Midas Civil boundary supports and links are the restraint, spring, link, rigid-connection, offset, and prescribed-displacement mechanisms used to represent support behavior and member connectivity.
How It Works
The manual distinguishes node boundary conditions and element boundary conditions. Nodal restraints fix or prescribe selected DOFs. Surface spring supports convert tributary area and ground reaction coefficients into nodal spring stiffness. Winkler springs let beam, plate, or solid foundation interfaces be modeled as distributed soil support. Elastic links connect two nodes for bearings, ground springs, or rigid-like behavior.

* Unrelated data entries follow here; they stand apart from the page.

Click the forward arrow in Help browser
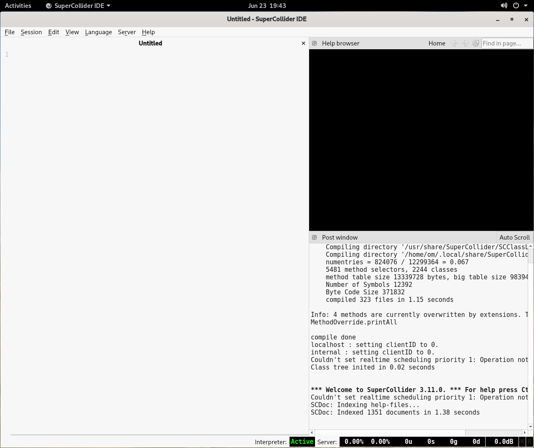Image resolution: width=534 pixels, height=448 pixels. (465, 43)
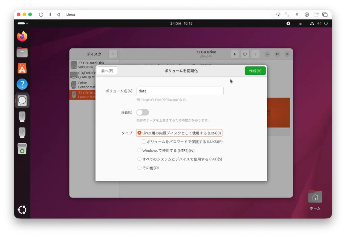The image size is (346, 237).
Task: Open the Disks hamburger application menu
Action: click(x=113, y=54)
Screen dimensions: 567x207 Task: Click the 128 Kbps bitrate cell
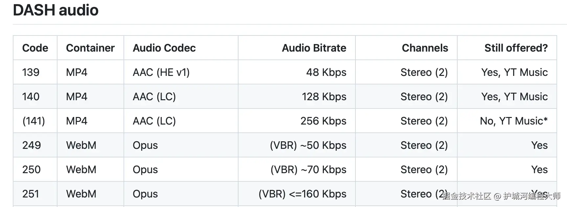click(324, 97)
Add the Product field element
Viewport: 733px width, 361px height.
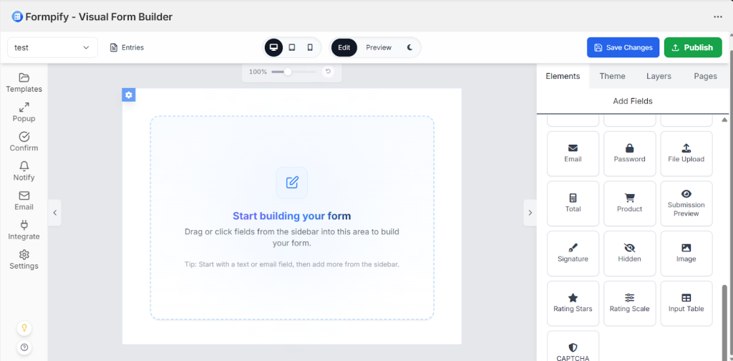(x=629, y=203)
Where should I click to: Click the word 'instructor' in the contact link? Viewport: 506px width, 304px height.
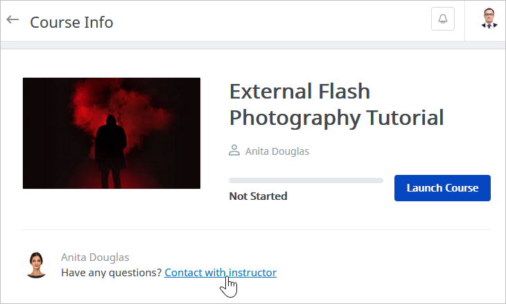click(252, 273)
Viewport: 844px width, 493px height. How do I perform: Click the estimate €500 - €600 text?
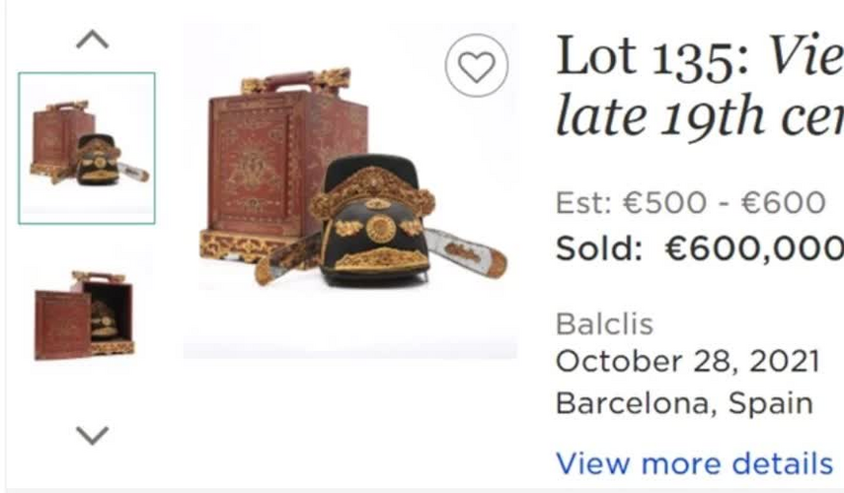691,202
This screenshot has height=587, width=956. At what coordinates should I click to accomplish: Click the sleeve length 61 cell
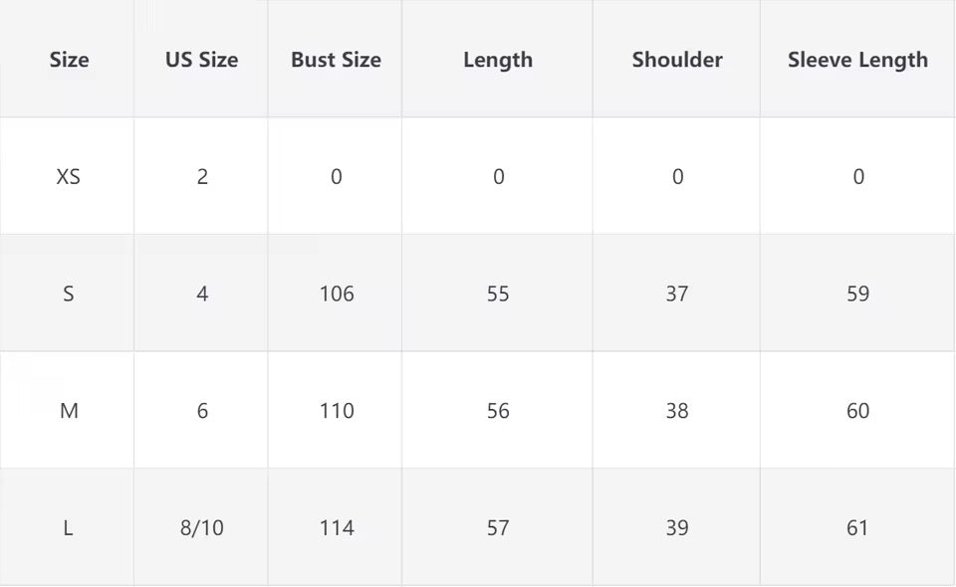(857, 528)
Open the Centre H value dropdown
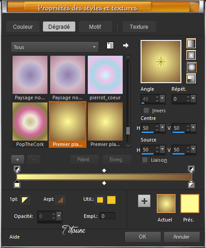 [x=162, y=128]
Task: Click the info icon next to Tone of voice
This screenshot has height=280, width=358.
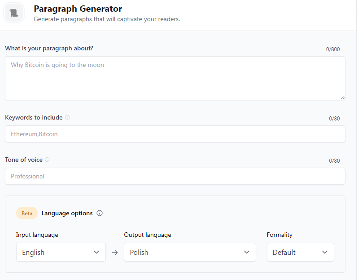Action: (47, 160)
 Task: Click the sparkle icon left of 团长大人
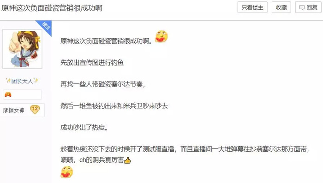[8, 81]
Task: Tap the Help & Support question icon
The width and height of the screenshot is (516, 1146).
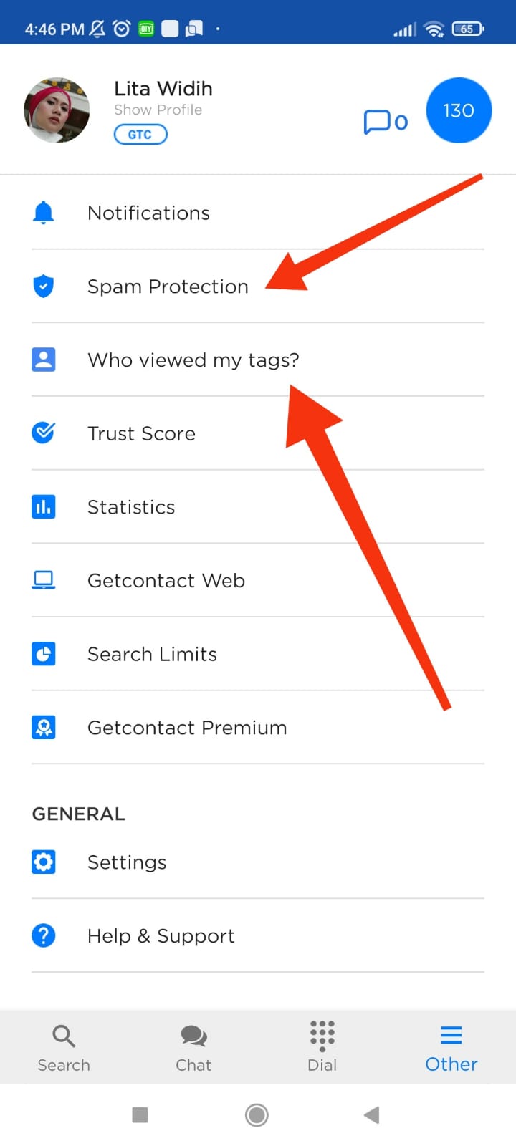Action: [x=44, y=935]
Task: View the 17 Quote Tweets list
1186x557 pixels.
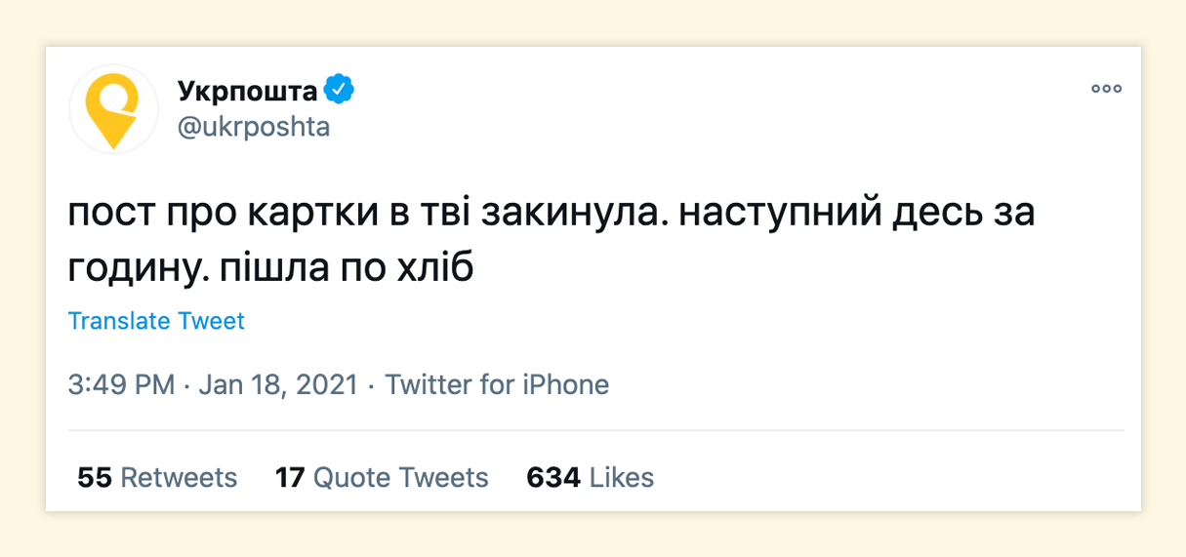Action: pyautogui.click(x=382, y=477)
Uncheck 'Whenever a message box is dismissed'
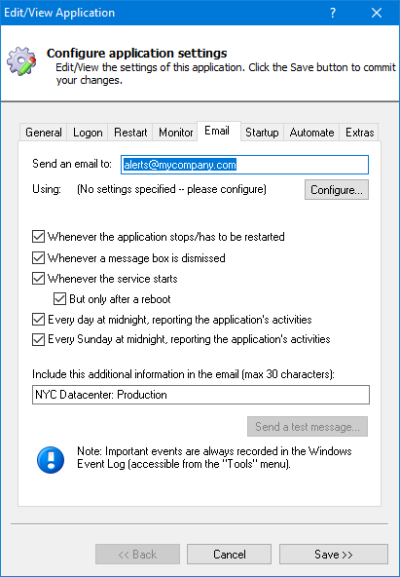The image size is (400, 577). click(x=38, y=258)
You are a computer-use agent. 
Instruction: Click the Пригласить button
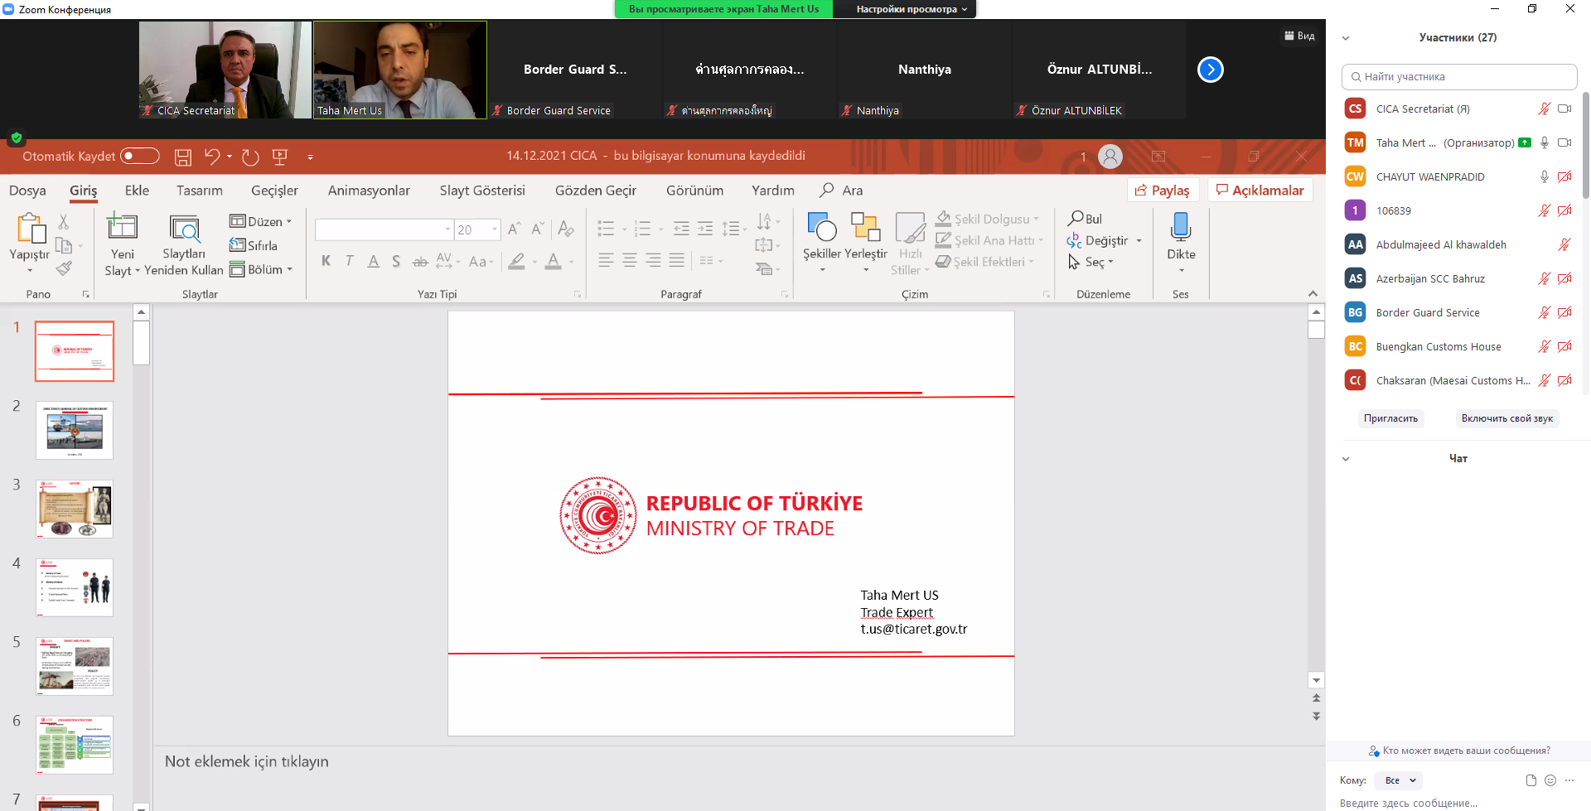pos(1390,418)
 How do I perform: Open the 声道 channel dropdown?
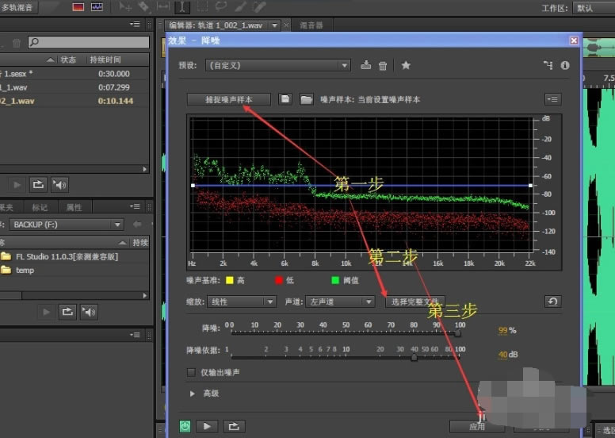tap(339, 302)
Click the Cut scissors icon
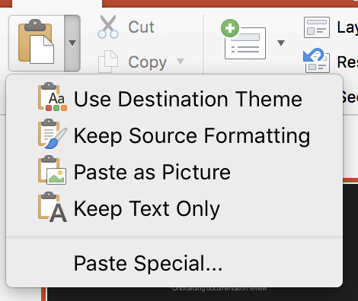 pos(108,27)
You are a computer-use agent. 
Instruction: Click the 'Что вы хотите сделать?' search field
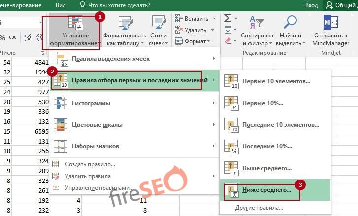click(122, 5)
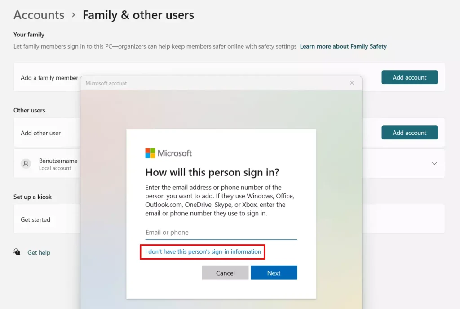Screen dimensions: 460x309
Task: Click the breadcrumb arrow after Accounts
Action: (x=73, y=15)
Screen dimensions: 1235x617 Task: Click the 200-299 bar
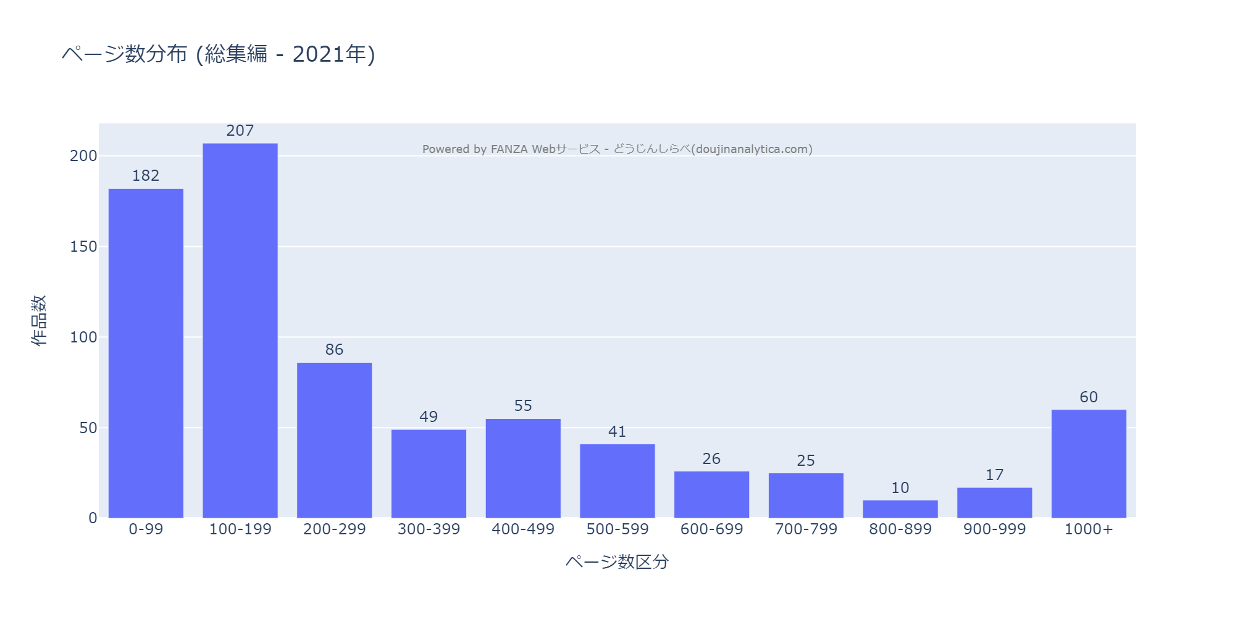click(334, 440)
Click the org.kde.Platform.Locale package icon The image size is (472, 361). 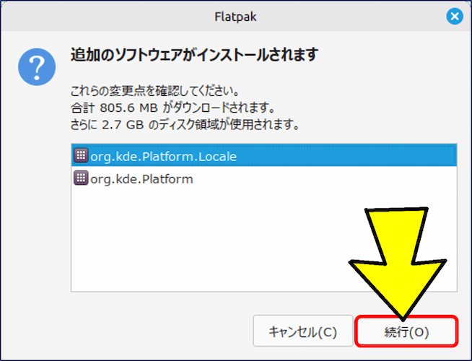81,155
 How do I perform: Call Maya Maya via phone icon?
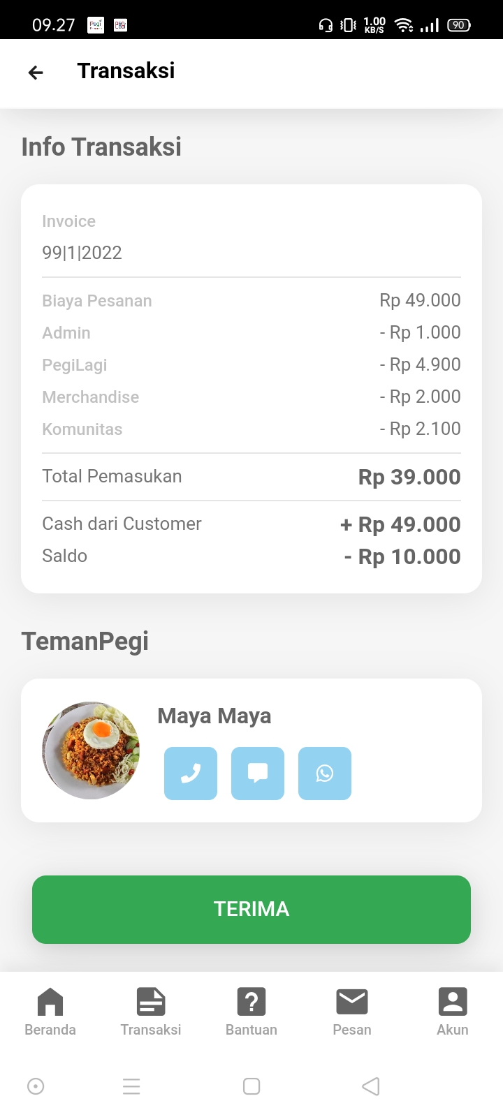click(191, 773)
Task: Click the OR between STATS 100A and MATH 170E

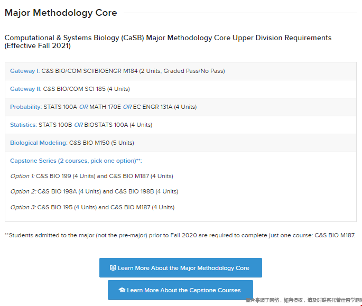Action: (83, 107)
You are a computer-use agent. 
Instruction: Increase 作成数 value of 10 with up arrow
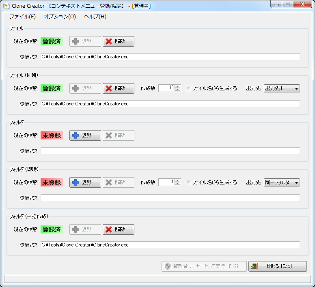tap(177, 87)
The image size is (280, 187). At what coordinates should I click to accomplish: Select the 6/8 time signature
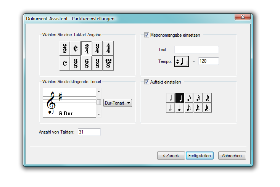87,63
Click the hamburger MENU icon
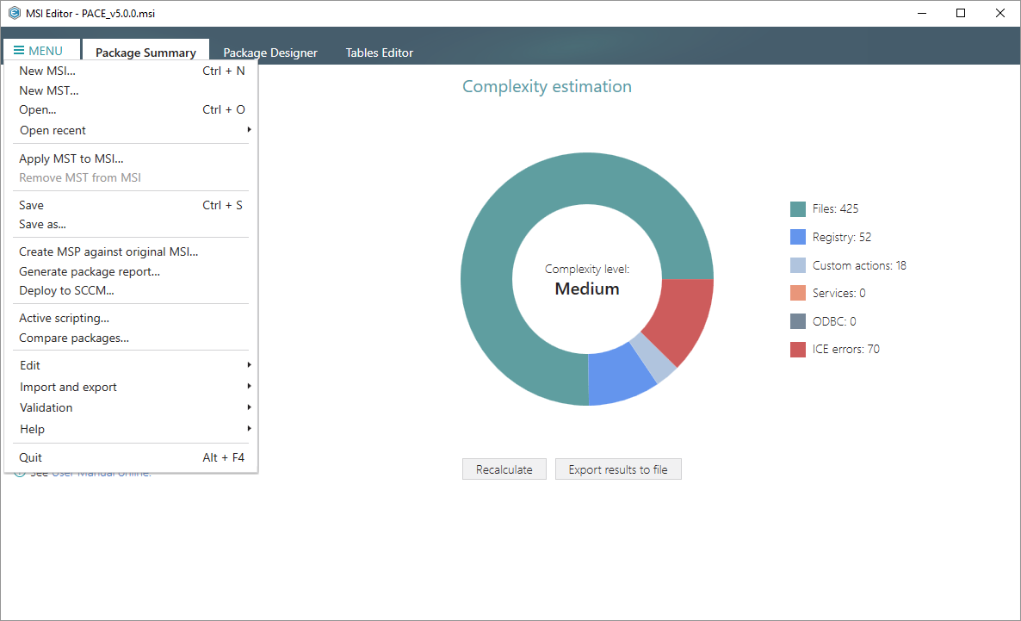The image size is (1021, 621). click(19, 51)
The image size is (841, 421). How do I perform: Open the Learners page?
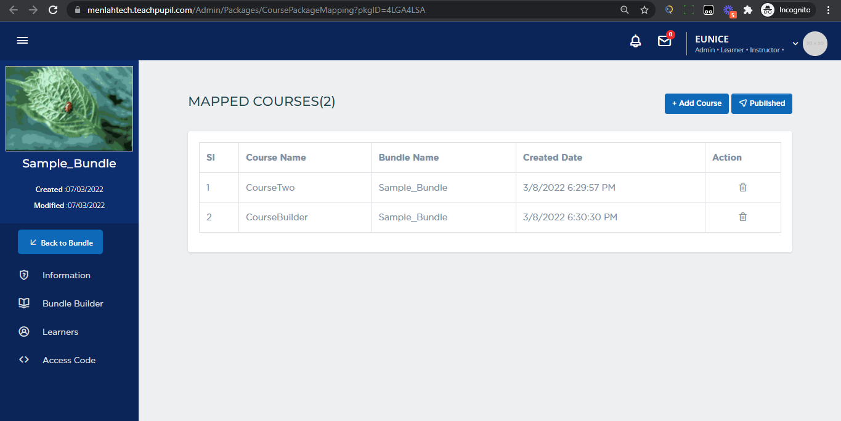click(x=60, y=332)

General Links are two-node, six-spring elements for damping devices, isolators, compression-only or tension-only behavior, plastic hinges, and ground springs. Rigid End Offsets and panel zones modify beam/tapered-beam connectivity and affect element stiffness, load conversion, self-weight length, and force-output positions. Rigid Links constrain relative geometry across selected DOFs or geometric subspaces.
Solver Development Notes
Boundary objects should be represented as assembly contributions or constraint equations with explicit DOF ownership.
Compression-only and tension-only supports introduce active-set or nonlinear constraint behavior.
Rigid offsets affect both stiffness and load-vector conversion, so they cannot be treated as output cosmetics.
Prescribed displacement on an otherwise free DOF must define the solver's internal constraint semantics.